- **Document text**
───
Johnson & Johnson is teaming up with Apple for an important telemedicine initiative. How will their innovative approach impact the future of clinical trials?
As healthcare organizations continue to focus on improving the patient experience, many CROs and sponsors are embracing the idea of telemedicine. Johnson & Johnson in particular has taken the lead by announcing a fully virtual clinical trial in collaboration with Apple. This trial, called HEARTLINE, has the objective of detecting atrial fibrillation (AFib) and helping patients manage the condition.
Johnson & Johnson’s announcement comes at a pivotal moment when clinical trials are facing increasing recruitment challenges. Traditional studies often struggle with enrollment — for instance, only about 5% of eligible cancer patients participate in research. Clinical trials also have trouble retaining patients, with dropout rates averaging around 30%. These factors can have serious consequences for CROs and sponsors, including drug development delays and rising costs.
HEARTLINE is attempting to bypass these obstacles by bringing their clinical trial directly to patients. Johnson & Johnson and Apple are part of an important vanguard working to increase trial enrollment and lower costs through the use of telemedicine. This new approach may offer a sustainable solution to recruitment challenges, and help clinical research succeed in an age of patient centricity.
───
- **Work request 1**
From the telemedicine article, extract the passage starting with "Johnson & Johnson’s" and going on through "and rising costs.".
- **Work request 2**
According to the telemedicine article, what share of eligible cancer patients participate in research?
- **Work request 3**
Decide whether each statement agrees with the telemedicine article, answering yes or no and quoting the deciding words: (a) HEARTLINE aims to detect atrial fibrillation. (b) Clinical trial dropout rates average around 50%. (c) Johnson & Johnson announced the virtual trial in collaboration with Google.
The material after this point is separate from the telemedicine article.

- **Data segment**
───
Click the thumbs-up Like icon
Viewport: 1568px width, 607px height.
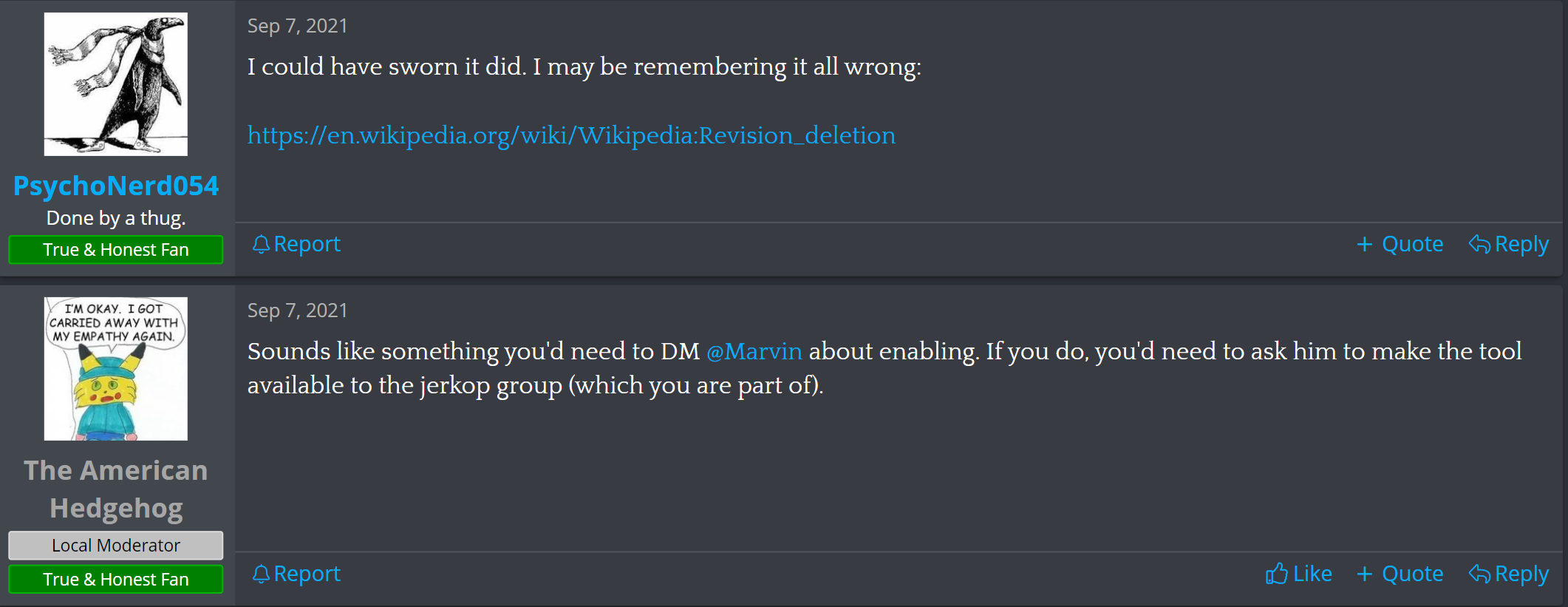click(x=1276, y=574)
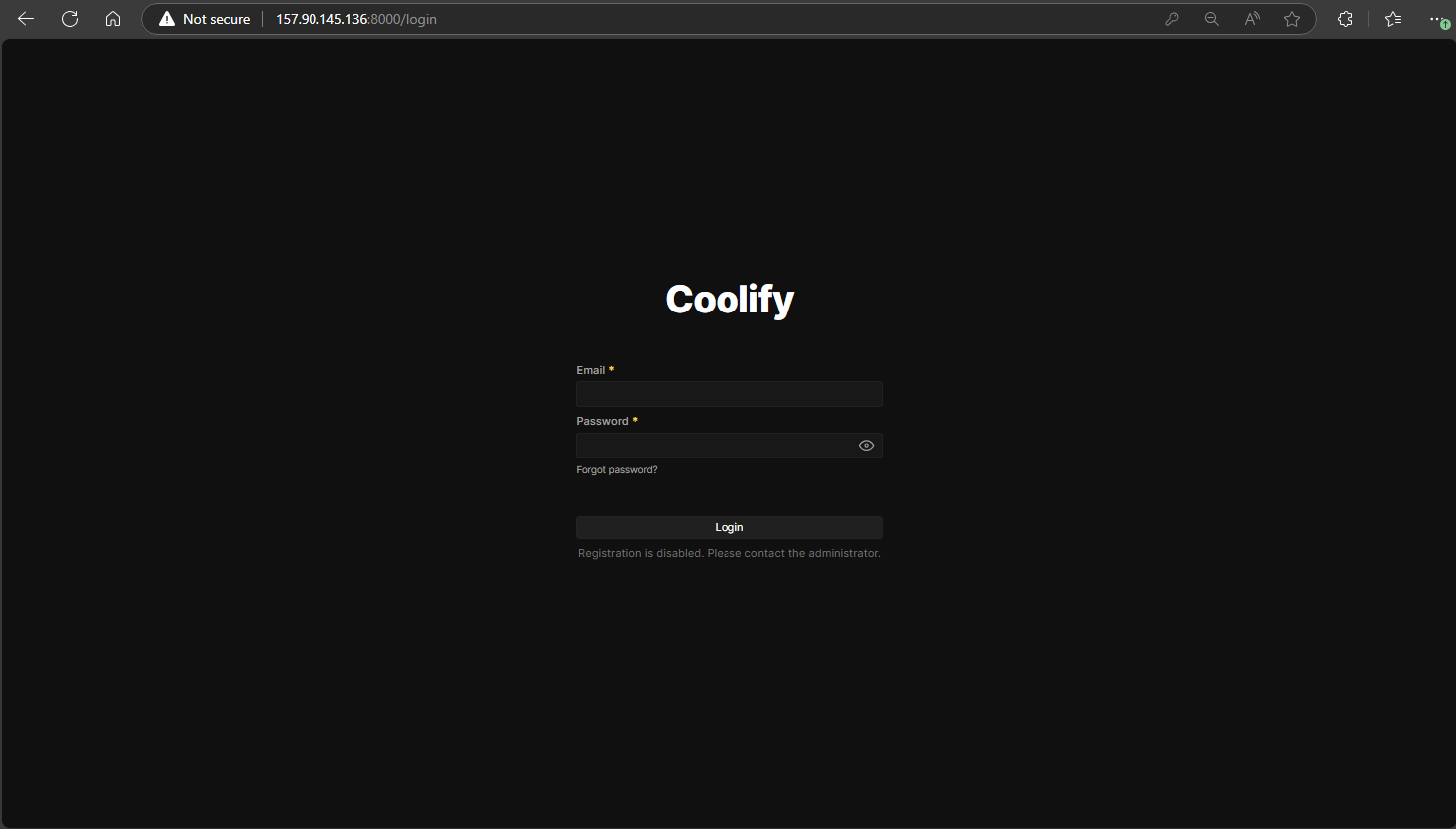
───
- **Response 1**
Johnson & Johnson’s announcement comes at a pivotal moment when clinical trials are facing increasing recruitment challenges. Traditional studies often struggle with enrollment — for instance, only about 5% of eligible cancer patients participate in research. Clinical trials also have trouble retaining patients, with dropout rates averaging around 30%. These factors can have serious consequences for CROs and sponsors, including drug development delays and rising costs.

- **Response 2**
Only about 5%.

- **Response 3**
(a) Yes: "has the objective of detecting atrial fibrillation (AFib)"
(b) No: "with dropout rates averaging around 30%"
(c) No: "a fully virtual clinical trial in collaboration with Apple"